Task goal:
Repeat the passage in the WebGPU storage textures text starting with "WebGPU Storage Textures" and going on through "a storage texture.", keeping every word as it stands.
** Start of Document excerpt **
WebGPU Storage Textures

Storage textures are just textures that you can directly write or “store” to. Normally we specify triangles in a vertex shader and the GPU updates the texture for us indirectly but with a storage texture we can write directly to the texture wherever we want.

Storage textures are not a special type of texture, rather, they are just a texture like any other texture that you create with createTexture. You add the STORAGE_BINDING usage flag and now you can use the texture as a storage texture on top of whatever other usage flags you need and then you can also use the texture as a storage texture.

In sense, a storage texture is like a storage buffer that we use as a 2d array. For example we could make a storage buffer and reference it in code like this

@group(0) @binding(0)
  var<storage> buf: array<f32>;

...
** End of Document excerpt **
** Start of Supplied material **
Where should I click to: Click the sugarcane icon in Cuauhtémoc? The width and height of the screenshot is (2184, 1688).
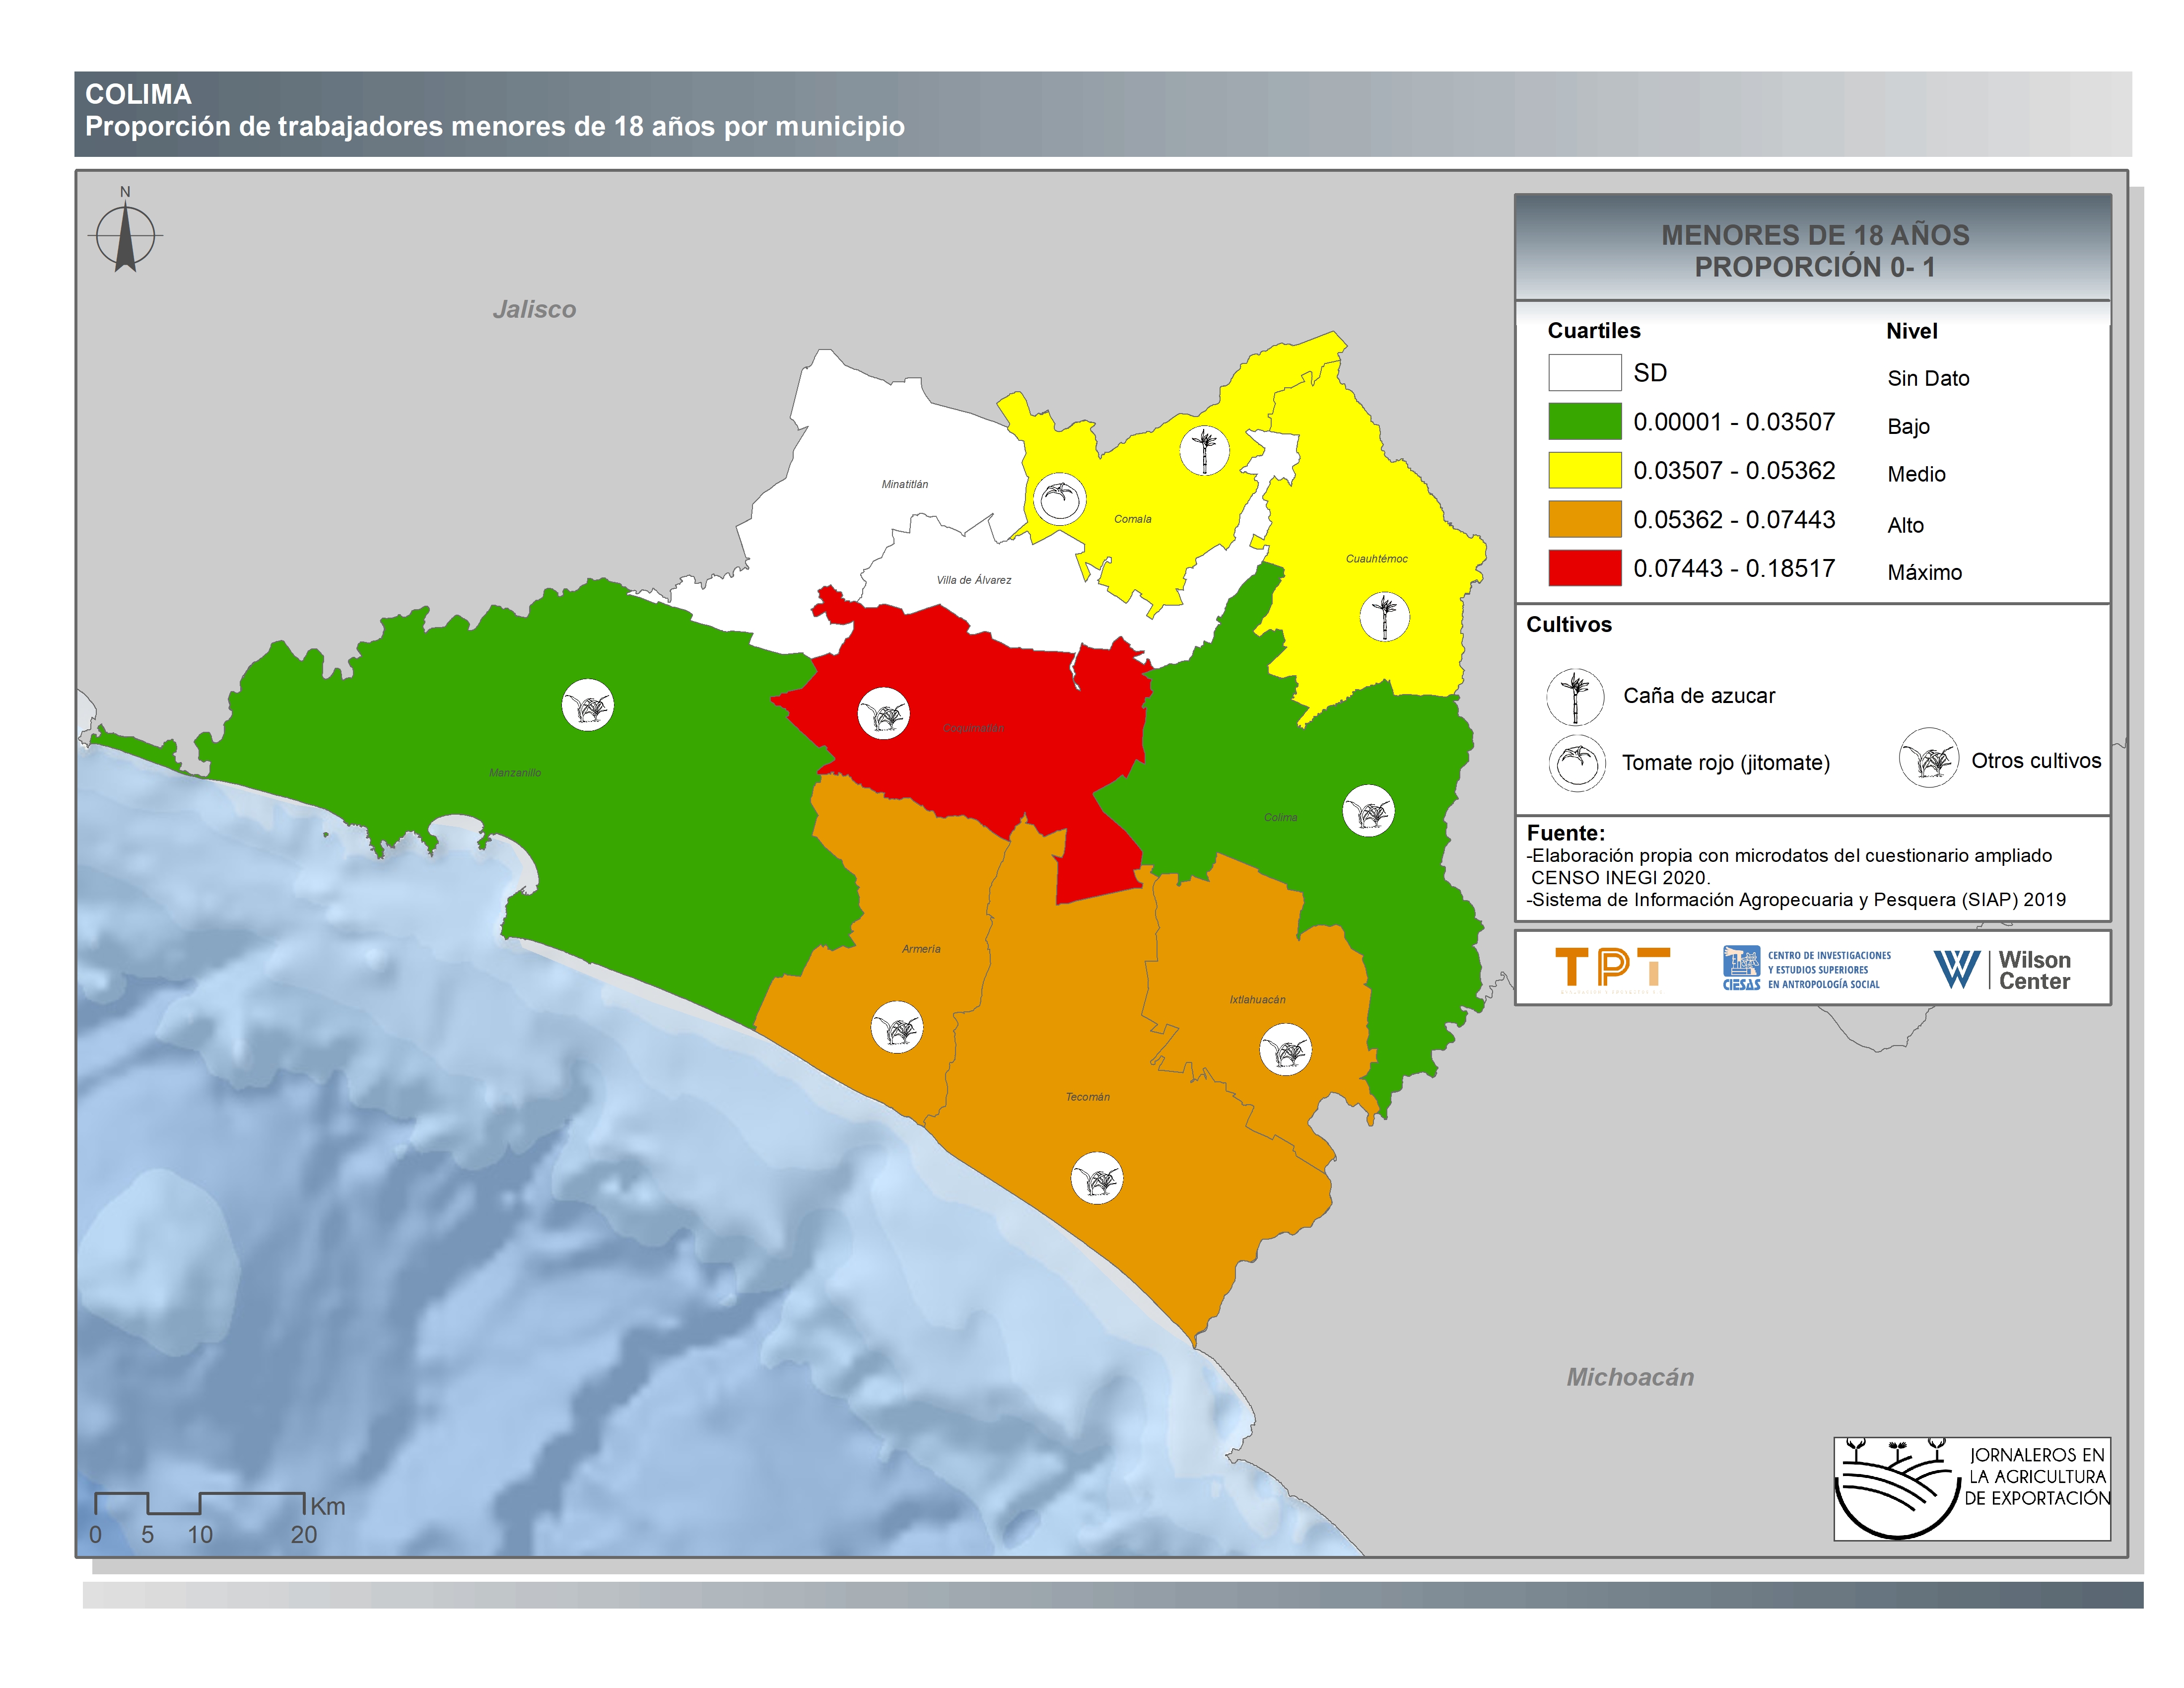click(x=1384, y=616)
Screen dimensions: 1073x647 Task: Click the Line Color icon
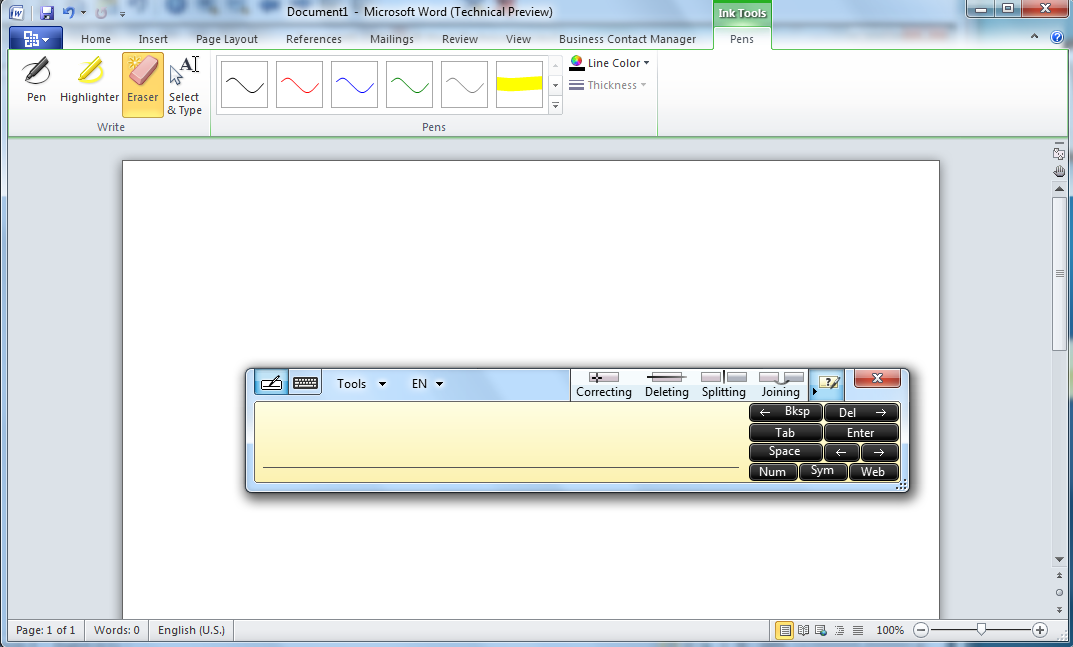click(x=575, y=62)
** End of Supplied material **
Full response:
WebGPU Storage Textures

Storage textures are just textures that you can directly write or “store” to. Normally we specify triangles in a vertex shader and the GPU updates the texture for us indirectly but with a storage texture we can write directly to the texture wherever we want.

Storage textures are not a special type of texture, rather, they are just a texture like any other texture that you create with createTexture. You add the STORAGE_BINDING usage flag and now you can use the texture as a storage texture on top of whatever other usage flags you need and then you can also use the texture as a storage texture.